Cut the chicken in half and cut the thick part lengthwise. You'll have a total of 6 pieces. Place them on a cutting board, cover with plastic wrap and pound with a mallet until they are 1/2 inch thick.
Place the chicken in a plastic bag and add buttermilk, smashed cloves garlic, kosher salt and cayenne pepper. Massage the chicken for a few minutes to ensure everything is mixed well. Refrigerate overnight.
Whisk mayonnaise, pickle relish, buttermilk, horseradish, brown mustard, apple cider vinegar, sugar, salt and pepper in mixing bowl. Add shredded cabbage, kale, scallions and parsley. Toss to combine. Cover and chill.
Note: Dressing can be made up to 3 days ahead. Combine with cabbages the day of for added crunch.
Whisk and combine all the ingredients in small bowl. Cover and chill.
Remove the chicken from the refrigerator. Prepare the dredging station for the chicken. Add 3/4 cup of buttermilk to a shallow bowl and in another shallow bowl whisk and combine all-purpose flour, cornstarch, sweet paprika, kosher salt, garlic powder, onion powder and fresh ground black pepper.
Pull a piece of chicken at a time and allow the excess buttermilk marinade to drain off. Coat in prepared flour mixture, then the fresh buttermilk and again in prepared flour mixture. Repeat until all pieces have been coated twice.
Note: Discard the marinade.
Pour enough canola oil in a wide, heavy skillet to cover 1/2 inch depth. Heat over medium-high heat until deep-fry/candy thermometer reads 350°F.
Use tongs to slowly add the chicken pieces into the oil away from you to prevent any splatter toward you. Fry the chicken until golden brown, about 5 minutes each side.
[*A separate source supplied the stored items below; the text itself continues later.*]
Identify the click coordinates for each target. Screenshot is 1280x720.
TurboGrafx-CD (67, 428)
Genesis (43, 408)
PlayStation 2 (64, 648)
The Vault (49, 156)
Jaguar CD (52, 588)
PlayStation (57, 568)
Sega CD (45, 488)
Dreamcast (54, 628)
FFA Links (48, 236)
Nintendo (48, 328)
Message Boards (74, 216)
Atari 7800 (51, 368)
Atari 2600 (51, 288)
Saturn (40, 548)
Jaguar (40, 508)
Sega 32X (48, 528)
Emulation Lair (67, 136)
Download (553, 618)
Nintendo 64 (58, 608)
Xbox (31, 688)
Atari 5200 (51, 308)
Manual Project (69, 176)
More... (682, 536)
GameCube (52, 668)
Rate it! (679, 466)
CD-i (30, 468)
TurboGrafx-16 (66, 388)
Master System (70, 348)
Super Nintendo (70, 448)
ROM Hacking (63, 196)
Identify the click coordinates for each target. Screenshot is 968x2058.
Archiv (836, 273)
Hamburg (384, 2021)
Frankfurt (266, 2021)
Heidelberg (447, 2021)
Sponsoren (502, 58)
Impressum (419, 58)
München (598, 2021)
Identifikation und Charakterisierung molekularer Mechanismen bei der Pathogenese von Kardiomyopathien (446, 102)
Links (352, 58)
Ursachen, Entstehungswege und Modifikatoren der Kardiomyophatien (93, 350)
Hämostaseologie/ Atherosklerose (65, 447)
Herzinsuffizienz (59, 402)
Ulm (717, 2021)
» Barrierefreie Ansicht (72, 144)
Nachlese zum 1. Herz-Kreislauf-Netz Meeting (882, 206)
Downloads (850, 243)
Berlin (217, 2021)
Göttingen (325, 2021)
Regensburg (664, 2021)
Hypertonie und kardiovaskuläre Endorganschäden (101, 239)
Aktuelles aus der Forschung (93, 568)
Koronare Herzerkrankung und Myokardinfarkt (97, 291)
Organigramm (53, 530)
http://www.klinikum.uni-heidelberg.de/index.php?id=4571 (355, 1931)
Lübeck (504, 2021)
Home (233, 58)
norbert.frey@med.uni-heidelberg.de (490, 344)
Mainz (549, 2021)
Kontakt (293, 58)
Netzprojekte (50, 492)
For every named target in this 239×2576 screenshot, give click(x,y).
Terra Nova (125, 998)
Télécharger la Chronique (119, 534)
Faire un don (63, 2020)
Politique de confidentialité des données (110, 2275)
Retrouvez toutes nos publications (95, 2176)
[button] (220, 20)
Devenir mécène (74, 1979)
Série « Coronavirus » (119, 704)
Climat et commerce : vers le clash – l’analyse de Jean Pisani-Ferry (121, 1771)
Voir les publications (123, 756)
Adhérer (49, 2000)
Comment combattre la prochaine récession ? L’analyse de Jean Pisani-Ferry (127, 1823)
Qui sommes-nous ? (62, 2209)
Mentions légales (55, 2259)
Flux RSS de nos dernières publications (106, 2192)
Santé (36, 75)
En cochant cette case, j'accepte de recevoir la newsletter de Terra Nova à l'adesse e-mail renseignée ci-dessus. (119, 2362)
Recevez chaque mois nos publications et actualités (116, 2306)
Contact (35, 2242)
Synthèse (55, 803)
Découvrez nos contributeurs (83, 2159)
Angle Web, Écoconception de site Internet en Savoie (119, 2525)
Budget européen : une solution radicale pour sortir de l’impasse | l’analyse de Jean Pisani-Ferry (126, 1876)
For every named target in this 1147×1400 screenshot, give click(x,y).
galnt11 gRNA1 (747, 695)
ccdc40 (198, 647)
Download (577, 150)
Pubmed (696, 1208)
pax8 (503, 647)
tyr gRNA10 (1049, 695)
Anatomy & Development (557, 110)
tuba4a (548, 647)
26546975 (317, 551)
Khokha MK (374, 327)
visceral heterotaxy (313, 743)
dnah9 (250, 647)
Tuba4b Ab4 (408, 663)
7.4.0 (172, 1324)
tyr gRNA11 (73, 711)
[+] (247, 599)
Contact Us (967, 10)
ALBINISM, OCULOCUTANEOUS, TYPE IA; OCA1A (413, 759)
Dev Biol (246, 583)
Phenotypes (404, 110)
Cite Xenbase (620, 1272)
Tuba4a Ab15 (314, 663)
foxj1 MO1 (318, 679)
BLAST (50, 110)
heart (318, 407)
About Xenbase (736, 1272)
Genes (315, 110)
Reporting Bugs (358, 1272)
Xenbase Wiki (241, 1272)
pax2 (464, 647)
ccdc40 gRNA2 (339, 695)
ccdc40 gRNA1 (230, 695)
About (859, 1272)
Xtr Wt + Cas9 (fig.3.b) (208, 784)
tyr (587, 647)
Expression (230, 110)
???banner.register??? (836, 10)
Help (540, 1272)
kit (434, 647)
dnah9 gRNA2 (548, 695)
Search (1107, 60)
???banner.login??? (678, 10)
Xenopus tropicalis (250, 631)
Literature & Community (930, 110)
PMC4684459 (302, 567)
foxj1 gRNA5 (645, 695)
Fry the chicken in batches as not to reduce the oil temperature or the flour coating will absorb the oil. Transfer to a wire rack over a sheet pan to drain. Sprinkle with kosher salt.
While the chicken is frying, heat a flat grill top or another large skillet over medium heat and toast the buttered brioche buns until golden, about 1 minute.
Spread the spicy mayonnaise on the bottom bun and place a fried chicken piece on top. Layer with Ding's Coleslaw, cheese, pickled jalapeños, tomatoes and top with the top bun.